__What to work on__:
Taking the line with "Open Discover from the sidebar" as the first and the line with "Open the AC" as the last, set down exactly every line in that range from the entries below, and no more.

==================================================

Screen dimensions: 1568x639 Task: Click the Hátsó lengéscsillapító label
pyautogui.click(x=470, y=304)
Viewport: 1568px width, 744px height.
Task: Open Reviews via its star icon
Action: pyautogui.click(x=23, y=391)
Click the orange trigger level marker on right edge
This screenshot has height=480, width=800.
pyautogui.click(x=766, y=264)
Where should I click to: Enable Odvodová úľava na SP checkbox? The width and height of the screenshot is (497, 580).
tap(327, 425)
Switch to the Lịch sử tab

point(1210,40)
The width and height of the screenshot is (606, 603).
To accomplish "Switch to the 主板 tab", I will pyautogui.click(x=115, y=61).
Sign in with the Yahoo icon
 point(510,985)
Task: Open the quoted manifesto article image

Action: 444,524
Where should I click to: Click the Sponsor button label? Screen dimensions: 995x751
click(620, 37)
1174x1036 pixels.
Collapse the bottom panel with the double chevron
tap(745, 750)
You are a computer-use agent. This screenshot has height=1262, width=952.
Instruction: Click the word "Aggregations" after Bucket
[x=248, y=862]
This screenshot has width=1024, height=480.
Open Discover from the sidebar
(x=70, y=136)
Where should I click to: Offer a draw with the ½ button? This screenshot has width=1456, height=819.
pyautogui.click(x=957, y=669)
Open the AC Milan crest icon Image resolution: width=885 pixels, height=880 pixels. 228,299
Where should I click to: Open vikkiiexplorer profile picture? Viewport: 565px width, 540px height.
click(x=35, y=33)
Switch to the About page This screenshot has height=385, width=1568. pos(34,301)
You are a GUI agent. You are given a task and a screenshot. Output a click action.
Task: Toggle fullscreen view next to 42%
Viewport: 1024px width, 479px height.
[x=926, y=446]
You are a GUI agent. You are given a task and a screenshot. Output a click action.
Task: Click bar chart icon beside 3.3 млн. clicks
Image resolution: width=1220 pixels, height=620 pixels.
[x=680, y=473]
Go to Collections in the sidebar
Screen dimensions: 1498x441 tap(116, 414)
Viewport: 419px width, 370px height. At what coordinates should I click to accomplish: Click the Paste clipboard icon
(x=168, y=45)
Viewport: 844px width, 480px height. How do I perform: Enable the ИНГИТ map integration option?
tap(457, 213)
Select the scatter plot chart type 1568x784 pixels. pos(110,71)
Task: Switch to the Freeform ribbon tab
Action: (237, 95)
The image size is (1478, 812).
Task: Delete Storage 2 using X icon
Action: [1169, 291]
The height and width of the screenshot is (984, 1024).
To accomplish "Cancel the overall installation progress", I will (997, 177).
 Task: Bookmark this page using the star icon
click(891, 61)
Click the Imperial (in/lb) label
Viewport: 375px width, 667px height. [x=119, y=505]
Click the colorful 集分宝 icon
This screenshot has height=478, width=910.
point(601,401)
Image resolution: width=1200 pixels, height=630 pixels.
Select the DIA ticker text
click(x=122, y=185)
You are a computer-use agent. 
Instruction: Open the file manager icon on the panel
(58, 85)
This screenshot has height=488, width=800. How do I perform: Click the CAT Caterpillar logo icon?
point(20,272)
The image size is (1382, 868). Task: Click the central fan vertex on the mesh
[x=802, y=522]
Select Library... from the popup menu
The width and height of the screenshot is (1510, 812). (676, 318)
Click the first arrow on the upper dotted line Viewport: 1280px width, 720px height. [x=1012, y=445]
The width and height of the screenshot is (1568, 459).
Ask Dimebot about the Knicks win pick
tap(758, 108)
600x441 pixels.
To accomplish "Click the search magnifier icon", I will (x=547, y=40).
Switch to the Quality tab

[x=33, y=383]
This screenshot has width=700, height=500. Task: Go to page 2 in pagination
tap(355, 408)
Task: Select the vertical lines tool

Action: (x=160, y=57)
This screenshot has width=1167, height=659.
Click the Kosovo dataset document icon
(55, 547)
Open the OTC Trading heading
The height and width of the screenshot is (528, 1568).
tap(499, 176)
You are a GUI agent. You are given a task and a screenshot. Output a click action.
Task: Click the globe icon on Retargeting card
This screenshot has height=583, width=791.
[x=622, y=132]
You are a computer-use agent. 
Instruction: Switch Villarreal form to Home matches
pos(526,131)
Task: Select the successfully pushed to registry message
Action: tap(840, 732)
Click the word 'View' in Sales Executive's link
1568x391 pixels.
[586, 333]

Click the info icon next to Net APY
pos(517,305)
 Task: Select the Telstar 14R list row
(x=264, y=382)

==================================================

__Answer for the task__:
Open Discover from the sidebar
(x=70, y=136)
Where should I click to: Offer a draw with the ½ button? This screenshot has width=1456, height=819.
pyautogui.click(x=957, y=669)
Open the AC Milan crest icon Image resolution: width=885 pixels, height=880 pixels. 228,299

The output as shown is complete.